Schussbereit - 2. Leseprobe


Zur Fall-Besprechung trafen sie sich im Pausenraum des Detektivpostens der Enge. Ein nüchtern möblierter Raum im dritten Stock, dessen schwarze Plastikstühle hässlich quietschten beim Zurechtrücken um den mit grauem Furnier überzogenen Tisch. An den in einem schmutzigen Weiß gehaltenen Wänden hing der Kunstdruck eines unbekannten Künstlers.

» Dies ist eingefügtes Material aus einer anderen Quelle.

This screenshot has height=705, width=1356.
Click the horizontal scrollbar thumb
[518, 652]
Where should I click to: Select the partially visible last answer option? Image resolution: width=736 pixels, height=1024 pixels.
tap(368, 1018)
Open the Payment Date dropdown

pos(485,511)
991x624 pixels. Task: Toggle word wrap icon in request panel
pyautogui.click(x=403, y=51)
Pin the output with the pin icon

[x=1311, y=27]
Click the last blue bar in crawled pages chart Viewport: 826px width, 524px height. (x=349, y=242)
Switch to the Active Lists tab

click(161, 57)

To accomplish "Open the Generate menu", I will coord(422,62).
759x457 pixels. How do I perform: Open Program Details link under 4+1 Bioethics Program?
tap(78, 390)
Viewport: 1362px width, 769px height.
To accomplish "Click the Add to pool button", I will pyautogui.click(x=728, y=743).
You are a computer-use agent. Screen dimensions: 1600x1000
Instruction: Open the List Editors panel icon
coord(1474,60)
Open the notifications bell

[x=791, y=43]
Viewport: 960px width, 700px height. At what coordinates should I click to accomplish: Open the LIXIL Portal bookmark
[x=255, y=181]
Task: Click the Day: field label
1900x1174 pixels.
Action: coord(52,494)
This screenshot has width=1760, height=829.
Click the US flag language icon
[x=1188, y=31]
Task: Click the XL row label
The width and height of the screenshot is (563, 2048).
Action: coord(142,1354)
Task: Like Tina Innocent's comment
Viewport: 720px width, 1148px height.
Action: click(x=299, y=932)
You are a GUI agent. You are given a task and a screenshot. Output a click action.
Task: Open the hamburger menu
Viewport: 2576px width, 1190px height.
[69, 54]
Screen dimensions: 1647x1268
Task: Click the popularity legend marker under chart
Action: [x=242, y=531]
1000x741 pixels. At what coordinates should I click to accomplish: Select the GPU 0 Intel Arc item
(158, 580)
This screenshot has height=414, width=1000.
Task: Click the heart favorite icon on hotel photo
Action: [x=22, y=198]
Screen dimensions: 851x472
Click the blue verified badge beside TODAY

Selten machte sich jemand die Mühe, ihn genauer zu betrachten, und die wenigsten konnten sagen, dass es sich um eine in gebrochenen Farben gemalte Landschaft rund um den Bodensee handelte.
(...)
Schließlich übernahm Eric das Wort. Er klärte sie über die Aufgabe der Intervention auf, wie er sich eine Zusammenarbeit vorstellte und wünschte. Das Ganze bekam einen fast militärischen Touch, die Befehlsausgabe mit einer klaren Zielrichtung, der angestrebten Absicht, dem bereits erwähnten Auftrag, besonderen Anordnungen und den Standorten. Von dem durch Andrea angestrebten bis anhin kollegialen Führungsstil war in einen autoritären Spezialeinheit-Befehlston gewechselt worden. Es war klar, dass Eric als Profi - Instruktor der Interventionseinheit mit dem Spezialgebiet Amok am meisten Ahnung von der ganzen Thematik hatte. So klärte er sie noch einmal darüber auf, dass ein Amoktäter darauf abzielte, innert kürzester Zeit möglichst viele Menschen töten zu wollen, die Schnelligkeit des polizeilichen Eingreifens und die dabei gewählte Taktik also von erfolgsentscheidender Bedeutung waren. Er hatte einen Raum für seine Grenadiere im Kellergeschoss des Schulhauses gefunden, sodass sie vor Ort sein und sofort reagieren konnten. Eric machte weiter klar, dass die Aufgabe der IE-Männer weder die Evakuation der Schüler und Lehrer noch die Rettung Verletzter war, sondern ihr Auftrag war das Suchen, Finden und Binden der Täterschaft. Wenn es losging, würden sie keine Zeit mehr haben für Detailabsprachen der Vorgehensweise. Jede Sekunde, die unnötig verloren ging, verschaffte dem Täter zusätzlich Zeit, sein mörderisches Treiben ungestört fortzusetzen. Seine Männer wurden auf diesen Ernstfall seit Jahren speziell vorbereitet und konsequent trainiert. Sie allein verfügten auch über die situationsadäquat einsetzbare und wirkungsvolle Bewaffnung sowie die optimale ballistische Schutzausrüstung. Mit anderen Worten, er wollte keine Kamikaze-Überraschung mit den Fahndern oder dem Detektiv erleben. Klar?                                                                                                                                                Völlig. Die Runde nickte.